Bill de Blasio, the city’s public advocate and a likely mayoral candidate in the 2013 election, joined half a dozen City Council members, parents and other advocates on the steps of City Hall on Monday afternoon to criticize proposed cuts to the city’s child care and after-school programs.
The cutbacks, which are reflected in Mayor Michael R. Bloomberg’s budget plan for the next fiscal year, could affect 47,000 children, protesters said on Monday. They would hurt working parents like Nancy Maxwell.
Ms. Maxwell, 38, who works as a toll collector on Interstate 95 and lives in the Bronx, sends her two children to Public School 142 Amalia Castro on the Lower East Side. She depends on its after-school program to look after her children, she said at the news conference on Monday.
“I can’t be there when that bell rings at 2:45,” Ms. Maxwell said in an interview afterward. “Without these after-school programs, I’m going to have to quit my job.”
The city’s child care and after-school programs served 137,225 children in 2009, according to the Campaign for Children, the group behind Monday’s event. But several years of budget cuts have reduced that number to 94,215, and the latest proposal could reduce it to 53,315.
Councilman Jumaane D. Williams of Brooklyn condemned the budget plan, saying he was watching his language because children were present.
The children — three dozen 4- and 5-year-olds in puffy coats from the Chung Pak Day Care Center a few blocks away in Chinatown — waved signs in front of Mr. Williams and the other speakers.
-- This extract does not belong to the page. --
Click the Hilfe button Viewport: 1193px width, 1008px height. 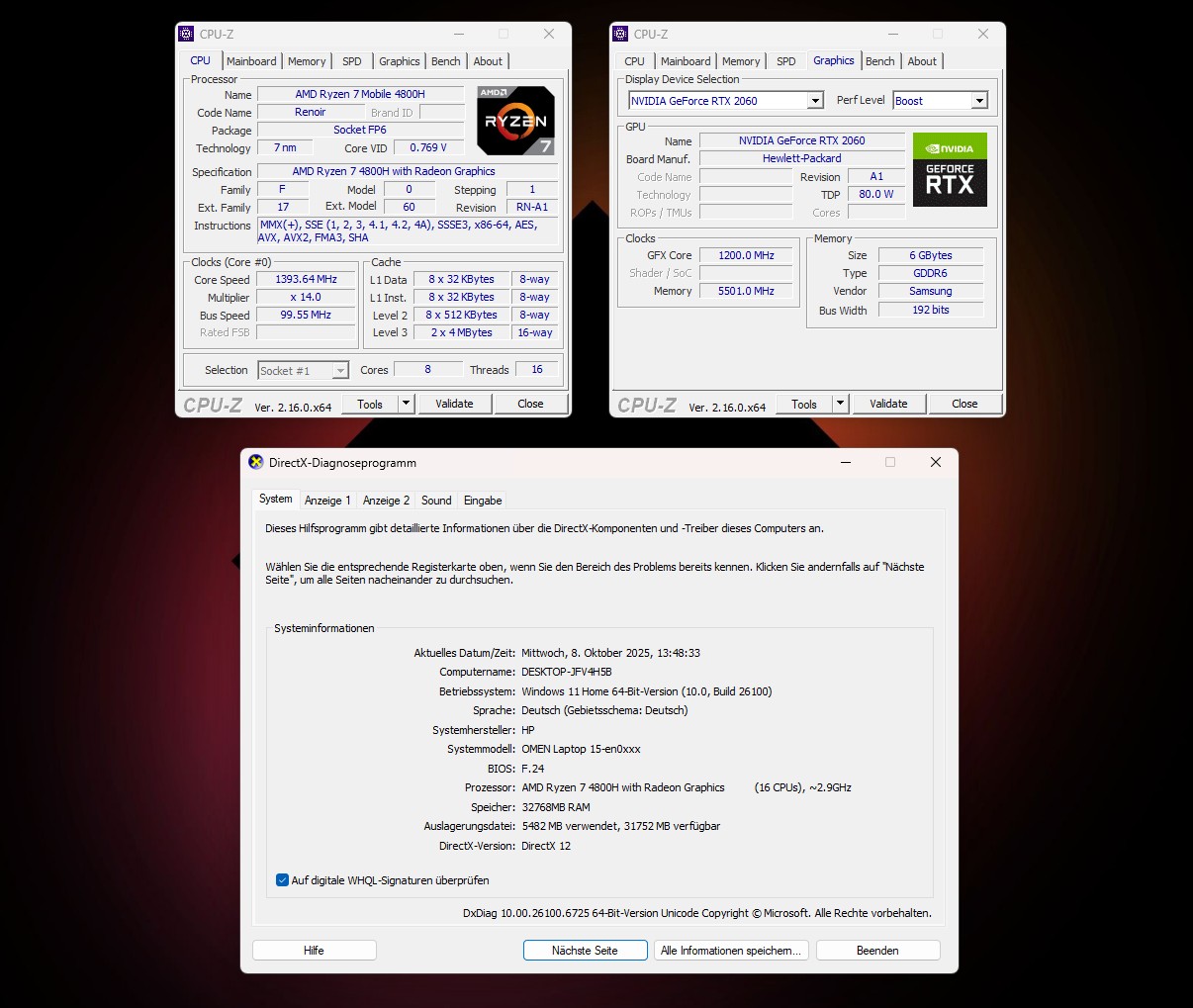coord(314,951)
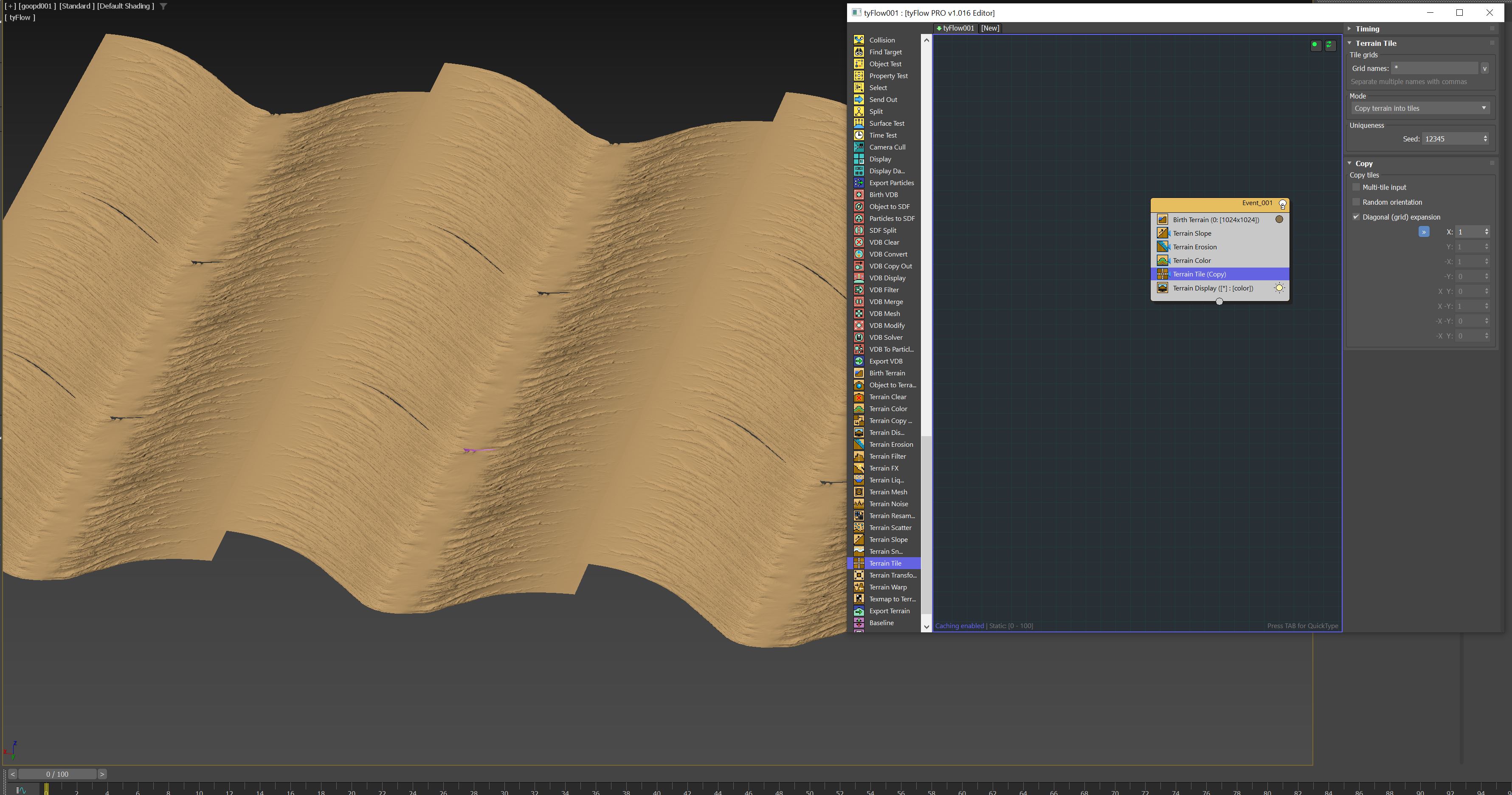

The Campaign for Children is a new partnership between the NYC Youth Alliance, an advocacy group for after-school programs, and the Emergency Coalition to Save Child Care, and its structure may help to save both programs, said Wayne Ho, the executive director of the Coalition for Asian-American Children and Families, which works with the Campaign for Children.
In the past, Mr. Ho said, “there were times when they would play child care off against after-school, and after-school off against child care.” This time, he said, will be different.
Samantha Levine, a spokeswoman for Mr. Bloomberg, declined to comment on Monday. But on Sunday she said that the administration was “working within our means to provide critical services.”
Many of the speakers on the City Hall steps on Monday seemed frustrated not only with the cuts, but also with Mr. Bloomberg himself. Though Mr. de Blasio’s remarks were measured, Mr. Williams suggested that it was time for new leadership at City Hall.
“I can taste January 2014,” he said. “It’s going to be a great time for this city.”